I do think some of these unfortunate situations are nature’s way of dealing with a calf that wasn’t healthy. Maybe there were developmental problems, and the calf couldn’t have survived or had a healthy life.
And sometimes a calf is born very much alive, but they simply are not healthy.
A little heifer born this winter started out okay, but she was wobbly on her feet.
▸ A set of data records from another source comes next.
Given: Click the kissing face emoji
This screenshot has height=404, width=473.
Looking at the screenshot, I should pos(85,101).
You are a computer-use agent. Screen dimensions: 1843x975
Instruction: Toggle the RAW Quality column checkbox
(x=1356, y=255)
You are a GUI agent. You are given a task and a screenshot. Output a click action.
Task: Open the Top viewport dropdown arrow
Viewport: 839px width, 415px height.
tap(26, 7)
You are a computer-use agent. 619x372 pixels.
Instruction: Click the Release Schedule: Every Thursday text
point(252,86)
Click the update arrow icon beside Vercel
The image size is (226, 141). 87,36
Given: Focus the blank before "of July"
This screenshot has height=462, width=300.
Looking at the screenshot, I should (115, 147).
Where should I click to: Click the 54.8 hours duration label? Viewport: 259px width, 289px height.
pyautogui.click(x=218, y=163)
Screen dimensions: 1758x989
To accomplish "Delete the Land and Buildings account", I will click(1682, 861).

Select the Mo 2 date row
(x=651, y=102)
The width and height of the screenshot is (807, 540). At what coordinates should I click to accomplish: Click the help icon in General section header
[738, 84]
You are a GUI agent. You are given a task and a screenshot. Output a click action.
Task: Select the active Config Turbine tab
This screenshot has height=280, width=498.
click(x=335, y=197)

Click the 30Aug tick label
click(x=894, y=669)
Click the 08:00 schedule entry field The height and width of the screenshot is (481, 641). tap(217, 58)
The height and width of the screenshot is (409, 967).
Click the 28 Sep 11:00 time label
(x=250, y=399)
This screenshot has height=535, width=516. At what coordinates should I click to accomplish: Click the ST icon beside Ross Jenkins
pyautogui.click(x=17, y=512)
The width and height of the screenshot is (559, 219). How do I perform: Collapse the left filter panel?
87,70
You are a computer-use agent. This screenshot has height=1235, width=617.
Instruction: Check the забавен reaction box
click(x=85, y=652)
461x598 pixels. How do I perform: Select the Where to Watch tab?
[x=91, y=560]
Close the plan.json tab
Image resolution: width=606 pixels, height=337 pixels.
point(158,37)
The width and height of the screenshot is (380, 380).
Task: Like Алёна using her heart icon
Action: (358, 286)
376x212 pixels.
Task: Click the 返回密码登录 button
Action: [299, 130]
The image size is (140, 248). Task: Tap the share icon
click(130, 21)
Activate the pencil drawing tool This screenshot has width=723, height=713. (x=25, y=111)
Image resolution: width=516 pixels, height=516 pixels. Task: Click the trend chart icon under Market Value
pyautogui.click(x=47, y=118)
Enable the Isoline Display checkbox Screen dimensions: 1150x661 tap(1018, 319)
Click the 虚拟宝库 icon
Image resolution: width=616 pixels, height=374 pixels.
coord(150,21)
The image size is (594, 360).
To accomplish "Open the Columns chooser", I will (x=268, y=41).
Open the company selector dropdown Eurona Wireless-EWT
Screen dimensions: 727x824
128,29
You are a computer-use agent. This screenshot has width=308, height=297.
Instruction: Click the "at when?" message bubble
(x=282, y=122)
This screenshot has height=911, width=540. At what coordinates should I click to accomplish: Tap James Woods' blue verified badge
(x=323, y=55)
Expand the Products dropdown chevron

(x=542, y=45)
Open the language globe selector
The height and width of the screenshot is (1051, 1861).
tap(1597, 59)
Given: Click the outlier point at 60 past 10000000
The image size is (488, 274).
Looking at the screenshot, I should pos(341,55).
This is normal for a few days, but instead of getting better, she got worse.
Even at a few days old it became evident that her joints and limbs were definitely not normal.
We had the vet look at her, and we followed multiple treatments to try and keep her comfortable while bringing healing to her troubled joints.
In the human world, this baby would be the type that you find in the neonatal ICU. There would probably be lots of research done on her specific condition, and specialists would know how to help her.
Maybe she would ultimately be in a wheelchair, but she could still have a chance at life.
Unfortunately, they don’t make wheelchairs for cows. People and animals are different, and when an animal is having serious difficulty walking, the prognosis is bleak.
The decision to put an animal down feels like a catch 22. You hate to “give up” on her, but it’s not fair or right to let an animal struggle when you know there is little chance of recovery.
After we’d done what we could with treatments and TLC, it was time to say goodbye.
Tonight there will be one less calf to feed.
I’ll give thanks for the healthy and vigorous ones, and I’ll feel somber respect for the one who isn’t there.
Things aren’t much perkier on the running front.
I still feel exhausted, more sore than normal, and mildly ill.
Monday… I overslept a lot. So much for getting right back on track.
Tuesday I ran something over 4 miles, easy, and I actually felt pretty good by the end.
Today will probably be another rest day unless I can sneak in a rare evening run.
Either Thursday or Friday I really want to do some speed work on the treadmill, and then the weekend looks gorgeous for outdoor miles.
I’m seeing forecasts in the 50s, so I definitely plan to try for a Saturday and Sunday run if I feel ship-shape.